▶ [Stated exercise]: Format the part of the material that opens with the line containing "Open the toolbar" and closes with the line containing "Action: point(224,87)" as a Markdown table with the columns No. and Line. Number each line in order and omit any blank lines.

--- --- ---

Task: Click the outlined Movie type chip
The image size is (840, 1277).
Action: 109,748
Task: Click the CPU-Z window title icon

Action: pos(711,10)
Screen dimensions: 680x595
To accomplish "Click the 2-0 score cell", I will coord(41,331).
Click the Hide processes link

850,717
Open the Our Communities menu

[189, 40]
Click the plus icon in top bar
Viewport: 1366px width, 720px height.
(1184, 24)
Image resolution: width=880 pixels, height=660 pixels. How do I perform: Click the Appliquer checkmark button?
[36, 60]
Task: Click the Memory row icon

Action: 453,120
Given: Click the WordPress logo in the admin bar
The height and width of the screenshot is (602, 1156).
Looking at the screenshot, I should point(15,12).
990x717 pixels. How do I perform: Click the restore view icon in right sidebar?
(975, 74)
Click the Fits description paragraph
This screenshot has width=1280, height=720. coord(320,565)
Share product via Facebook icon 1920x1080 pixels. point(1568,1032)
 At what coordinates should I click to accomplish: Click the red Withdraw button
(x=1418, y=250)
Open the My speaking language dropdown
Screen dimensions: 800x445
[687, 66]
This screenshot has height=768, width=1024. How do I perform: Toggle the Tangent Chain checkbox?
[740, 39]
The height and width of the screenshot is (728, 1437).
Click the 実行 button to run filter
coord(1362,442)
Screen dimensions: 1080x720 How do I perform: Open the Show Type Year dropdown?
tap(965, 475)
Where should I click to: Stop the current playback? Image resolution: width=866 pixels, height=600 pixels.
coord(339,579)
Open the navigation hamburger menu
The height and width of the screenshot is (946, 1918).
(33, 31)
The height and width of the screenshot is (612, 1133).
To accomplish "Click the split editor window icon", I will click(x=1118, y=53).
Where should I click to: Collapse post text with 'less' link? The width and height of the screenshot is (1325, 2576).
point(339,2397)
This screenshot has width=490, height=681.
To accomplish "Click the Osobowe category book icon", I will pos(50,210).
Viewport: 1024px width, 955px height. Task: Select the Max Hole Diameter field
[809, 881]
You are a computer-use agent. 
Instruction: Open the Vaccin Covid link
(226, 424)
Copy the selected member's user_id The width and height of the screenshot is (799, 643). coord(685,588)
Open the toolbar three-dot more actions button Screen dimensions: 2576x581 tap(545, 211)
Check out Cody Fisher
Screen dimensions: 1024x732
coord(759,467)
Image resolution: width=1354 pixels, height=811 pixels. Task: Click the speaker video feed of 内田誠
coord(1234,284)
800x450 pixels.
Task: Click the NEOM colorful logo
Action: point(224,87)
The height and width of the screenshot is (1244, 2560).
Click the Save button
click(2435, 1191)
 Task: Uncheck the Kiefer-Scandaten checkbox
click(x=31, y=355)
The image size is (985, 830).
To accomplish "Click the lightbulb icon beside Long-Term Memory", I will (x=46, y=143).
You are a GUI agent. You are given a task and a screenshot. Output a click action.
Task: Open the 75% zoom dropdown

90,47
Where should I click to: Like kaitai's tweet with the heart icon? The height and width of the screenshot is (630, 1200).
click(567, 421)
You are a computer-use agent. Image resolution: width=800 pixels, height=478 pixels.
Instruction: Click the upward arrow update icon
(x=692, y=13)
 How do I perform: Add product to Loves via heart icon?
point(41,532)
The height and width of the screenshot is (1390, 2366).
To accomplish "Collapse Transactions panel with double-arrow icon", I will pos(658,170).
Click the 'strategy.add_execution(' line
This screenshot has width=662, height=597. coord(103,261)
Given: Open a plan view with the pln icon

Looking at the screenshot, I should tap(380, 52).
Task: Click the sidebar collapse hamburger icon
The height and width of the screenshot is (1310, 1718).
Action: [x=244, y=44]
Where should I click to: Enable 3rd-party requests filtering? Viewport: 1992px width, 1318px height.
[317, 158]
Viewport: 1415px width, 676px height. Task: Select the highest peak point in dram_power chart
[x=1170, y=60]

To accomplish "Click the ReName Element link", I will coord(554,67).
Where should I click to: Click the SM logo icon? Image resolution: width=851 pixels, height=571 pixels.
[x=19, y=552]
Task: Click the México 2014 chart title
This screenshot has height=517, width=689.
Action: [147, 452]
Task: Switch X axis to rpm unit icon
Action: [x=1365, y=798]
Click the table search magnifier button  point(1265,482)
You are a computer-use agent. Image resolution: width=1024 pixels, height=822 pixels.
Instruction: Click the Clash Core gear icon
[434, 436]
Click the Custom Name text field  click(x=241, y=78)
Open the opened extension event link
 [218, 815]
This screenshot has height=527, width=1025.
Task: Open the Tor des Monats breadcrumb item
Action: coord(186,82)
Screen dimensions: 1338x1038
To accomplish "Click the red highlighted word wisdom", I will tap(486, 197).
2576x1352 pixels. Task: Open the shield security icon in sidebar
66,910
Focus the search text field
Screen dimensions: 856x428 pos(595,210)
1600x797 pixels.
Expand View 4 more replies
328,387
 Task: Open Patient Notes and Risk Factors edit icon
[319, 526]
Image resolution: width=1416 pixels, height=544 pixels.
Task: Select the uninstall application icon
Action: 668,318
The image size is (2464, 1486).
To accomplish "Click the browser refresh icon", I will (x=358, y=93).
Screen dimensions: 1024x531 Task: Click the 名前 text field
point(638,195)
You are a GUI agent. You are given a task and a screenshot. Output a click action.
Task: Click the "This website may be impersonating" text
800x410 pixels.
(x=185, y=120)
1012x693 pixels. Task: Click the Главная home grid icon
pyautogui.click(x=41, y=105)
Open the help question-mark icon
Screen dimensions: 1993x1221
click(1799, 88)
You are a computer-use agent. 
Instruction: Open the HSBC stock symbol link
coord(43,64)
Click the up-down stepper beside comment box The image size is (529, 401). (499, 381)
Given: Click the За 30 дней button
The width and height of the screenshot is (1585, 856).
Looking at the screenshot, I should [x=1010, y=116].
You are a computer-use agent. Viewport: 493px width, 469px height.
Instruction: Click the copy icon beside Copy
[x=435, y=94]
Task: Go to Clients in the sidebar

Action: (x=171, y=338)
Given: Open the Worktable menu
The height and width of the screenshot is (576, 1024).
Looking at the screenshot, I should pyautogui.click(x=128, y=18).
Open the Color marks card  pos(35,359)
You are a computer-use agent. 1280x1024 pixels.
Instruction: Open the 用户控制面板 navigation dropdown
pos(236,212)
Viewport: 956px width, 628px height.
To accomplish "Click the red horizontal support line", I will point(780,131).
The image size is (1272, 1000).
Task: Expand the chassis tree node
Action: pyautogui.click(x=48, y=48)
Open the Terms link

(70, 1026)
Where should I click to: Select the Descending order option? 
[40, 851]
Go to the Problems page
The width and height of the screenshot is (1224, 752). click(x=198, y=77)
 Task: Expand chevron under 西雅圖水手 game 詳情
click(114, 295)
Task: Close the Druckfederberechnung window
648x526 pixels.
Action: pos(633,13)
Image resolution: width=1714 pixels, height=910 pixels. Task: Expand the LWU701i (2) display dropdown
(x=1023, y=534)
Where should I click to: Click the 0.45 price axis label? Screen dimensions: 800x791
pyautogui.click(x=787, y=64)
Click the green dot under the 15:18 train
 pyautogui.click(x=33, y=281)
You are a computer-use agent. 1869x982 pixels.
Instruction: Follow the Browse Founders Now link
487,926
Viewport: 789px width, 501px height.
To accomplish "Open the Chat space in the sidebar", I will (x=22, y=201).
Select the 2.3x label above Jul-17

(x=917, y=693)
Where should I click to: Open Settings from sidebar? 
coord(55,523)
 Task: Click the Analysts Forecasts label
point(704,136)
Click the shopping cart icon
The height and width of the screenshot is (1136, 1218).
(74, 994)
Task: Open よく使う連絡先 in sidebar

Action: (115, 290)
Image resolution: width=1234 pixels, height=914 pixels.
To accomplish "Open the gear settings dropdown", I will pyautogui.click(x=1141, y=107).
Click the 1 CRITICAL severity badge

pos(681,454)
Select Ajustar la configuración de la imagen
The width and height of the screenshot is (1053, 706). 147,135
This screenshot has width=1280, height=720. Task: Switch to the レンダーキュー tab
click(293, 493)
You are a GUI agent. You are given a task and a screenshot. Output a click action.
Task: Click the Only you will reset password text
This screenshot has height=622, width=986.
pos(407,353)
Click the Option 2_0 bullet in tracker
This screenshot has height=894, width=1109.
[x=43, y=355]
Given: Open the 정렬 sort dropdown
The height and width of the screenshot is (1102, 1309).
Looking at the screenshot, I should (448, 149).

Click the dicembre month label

--- --- ---

▶ [Result of the exercise]:
| No. | Line |
|---|---|
| 1 | Open the toolbar three-dot more actions button Screen dimensions: 2576x581 tap(545, 211) |
| 2 | Check out Cody Fisher |
| 3 | Screen dimensions: 1024x732 |
| 4 | coord(759,467) |
| 5 | Image resolution: width=1354 pixels, height=811 pixels. Task: Click the speaker video feed of 内田誠 |
| 6 | coord(1234,284) |
| 7 | 800x450 pixels. |
| 8 | Task: Click the NEOM colorful logo |
| 9 | Action: point(224,87) |